Promoted by CPA Australia.

While our ability to collect and analyse data becomes increasingly complex, the sources of error remain all too human.

Promoted by Tony Kaye, CPA Australia 4 minute read


According to the International Data Corporation’s Worldwide Big Data and Analytics Spending Guide, Australian companies spend an estimated A$2.7 billion on building data analytics capabilities.

Strong data analytics capability has obvious advantages, but the risks cannot be ignored; wrong or misinterpreted data can be extremely damaging to any business.

A recent survey by financial controls and automation software company BlackLine, of more than 100 Australian executives in companies with A$20 million-plus revenue, found that almost half were not confident of identifying financial data inaccuracies prior to reporting.

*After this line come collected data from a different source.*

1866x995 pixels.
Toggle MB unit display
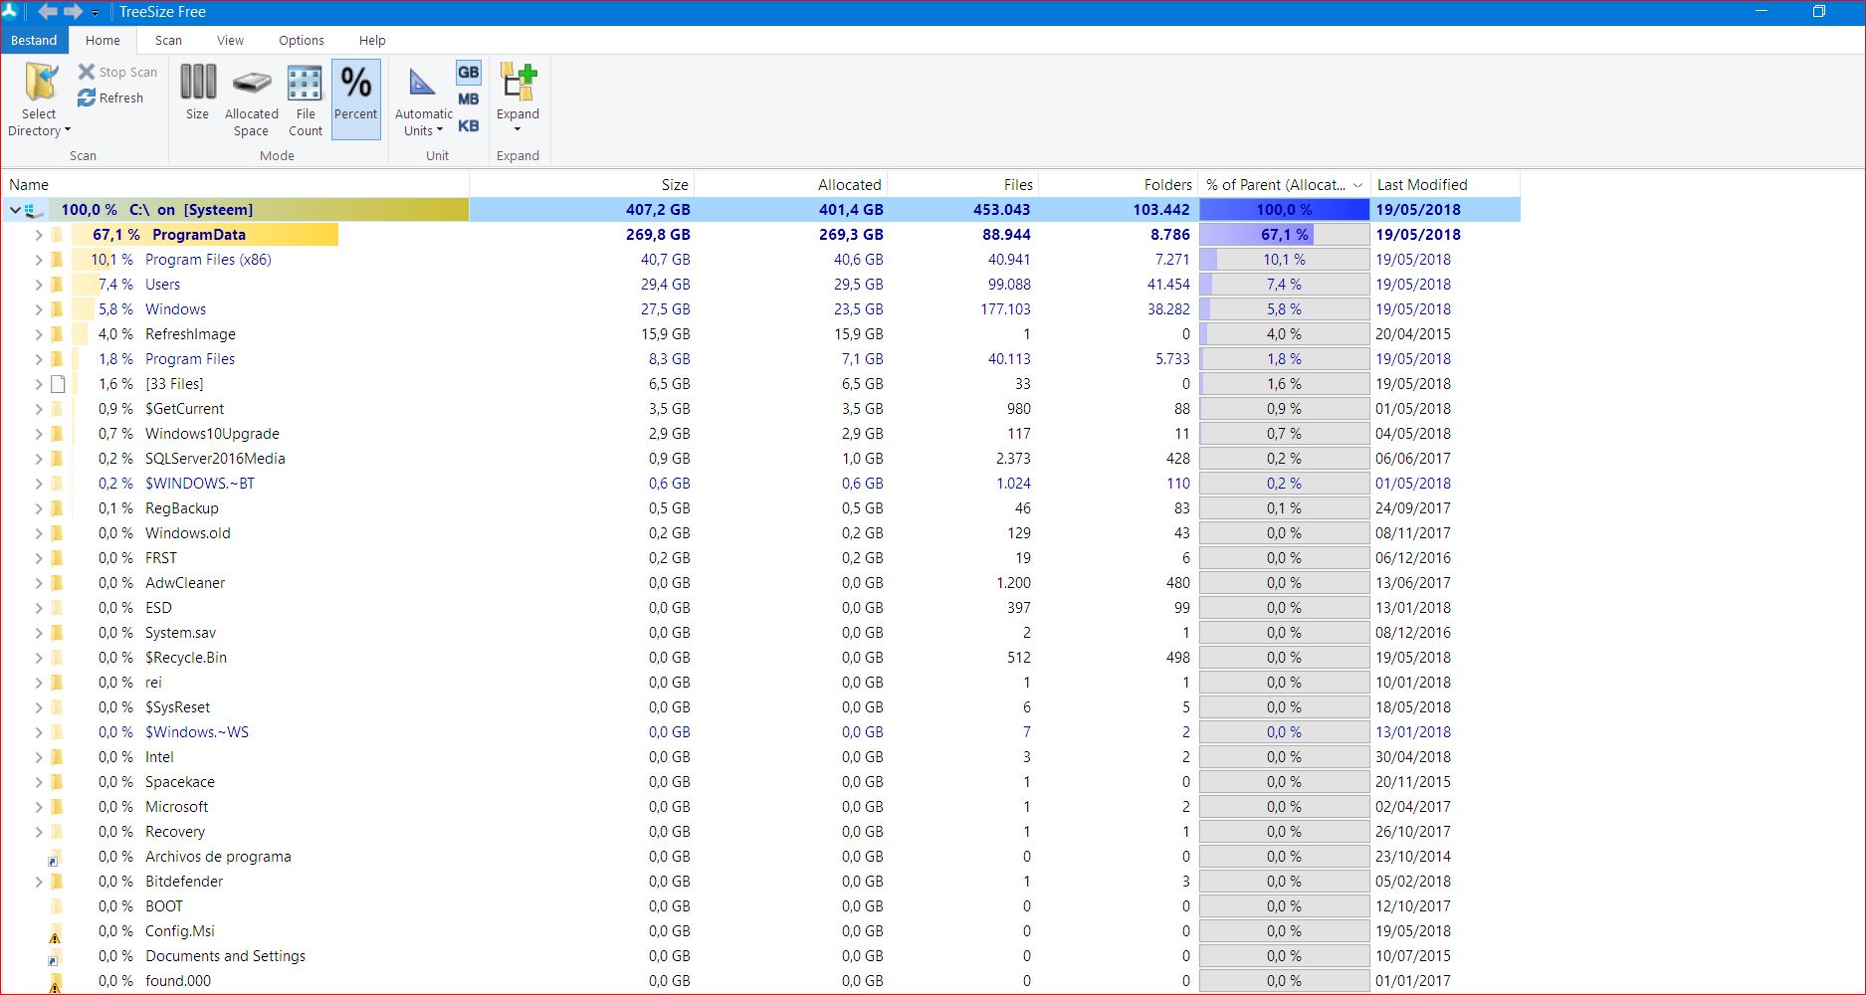[x=469, y=99]
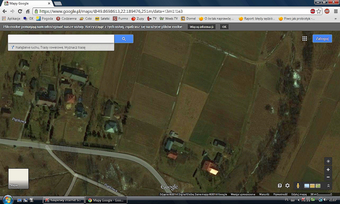Viewport: 340px width, 204px height.
Task: Select the Street View pegman
Action: (x=298, y=186)
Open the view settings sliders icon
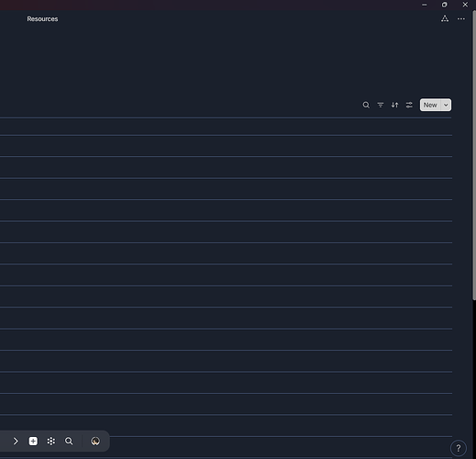 409,105
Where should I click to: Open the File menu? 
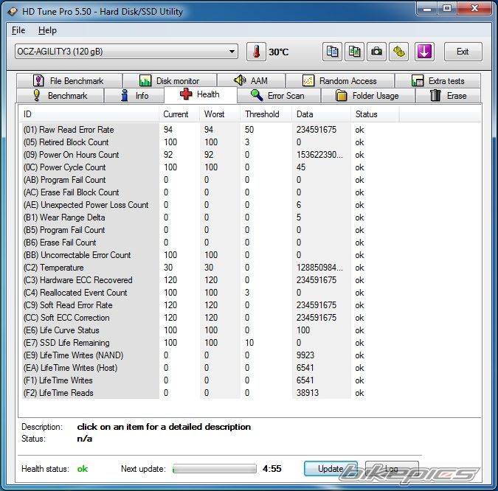point(18,30)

About 80 per cent believed their organisation had made significant business decisions based on inaccurate data. Three-quarters admitted that a company they had worked for had needed to restate its earnings due to financial data inaccuracies that weren’t identified prior to closing off its books and announcing its results.

We're only human

“It’s a combination of the ever-increasing number of data sources and data volumes, and keeping pace with that has a large part to do with it,” says Claudia Pirko, BlackLine’s regional vice-president for Australia and New Zealand.

“Add to that the human effort that’s required to make sense of it and, regardless of how competent the people are, there is going to be a degree of human error when you’re trying to do that work manually.”

Antony Ugoni, director, global matching and analytics at employment group Seek says data inaccuracy often comes into play when frontline staff enter incorrect data.

 “Back in head office, in an environment where we don’t necessarily get to see all that stuff that goes on at the frontline, we’ve taken the data at face value and used it in the way we assumed it was created. There are hidden glitches in the data all the time, and this can have wide repercussions.”

Good data, bad decisions

While data quality and accuracy are essential in business, so is the interpretation of that data. “It’s very easy for businesses to make poor business decisions by misinterpreting the data,” says Ujwal Kayande, associate dean and professor of marketing at Melbourne Business School, and founding director of the Centre for Business Analytics.

 “I’ve got hundreds of examples of managers making silly decisions because they focus on the data, but not on the data generating mechanisms behind it.”

Outdated accounting systems

A lack of automation controls and clunky technology in many accounting practices are contributing to data issues, says BlackLine’s Pirko.

“It’s still common for us to hear that people are still closing off their books in Excel. It’s no wonder you’re going to end up with a higher degree of inaccurate data and a lack of confidence in the results because of the human element. The data sources grow; it’s just what happens, so you need better ways to manage that.”

Pirko says substantiation of data between accounting and banking systems is still done manually within many practices, and can become complicated when organisations have no capacity to hire extra people.

“This is where automation comes into play to enable more efficient and proper reporting and analysis.”

Understanding data needs

Ugoni, who is also chairman of the Institute of Analytics Professionals of Australia, says it’s critical for every business, including accounting practices, to determine their need for data analytics.

 “One thing that’s been crucial around analytics and how we use analytics at Seek is being very clear on exactly why we are doing this. I’d hate to walk away from a conversation thinking all we need to do is hire some data scientists and everything will be OK. The first thing I’d say is be very clear on what you want them to do.”

 “The great thing about where we are today is that, given the plethora of open-source capability, even small organisations can afford to get into data analytics because it’s never been easier to capture data on your client base. It’s never been cheaper to store that data and it’s never been cheaper to analyse that data.”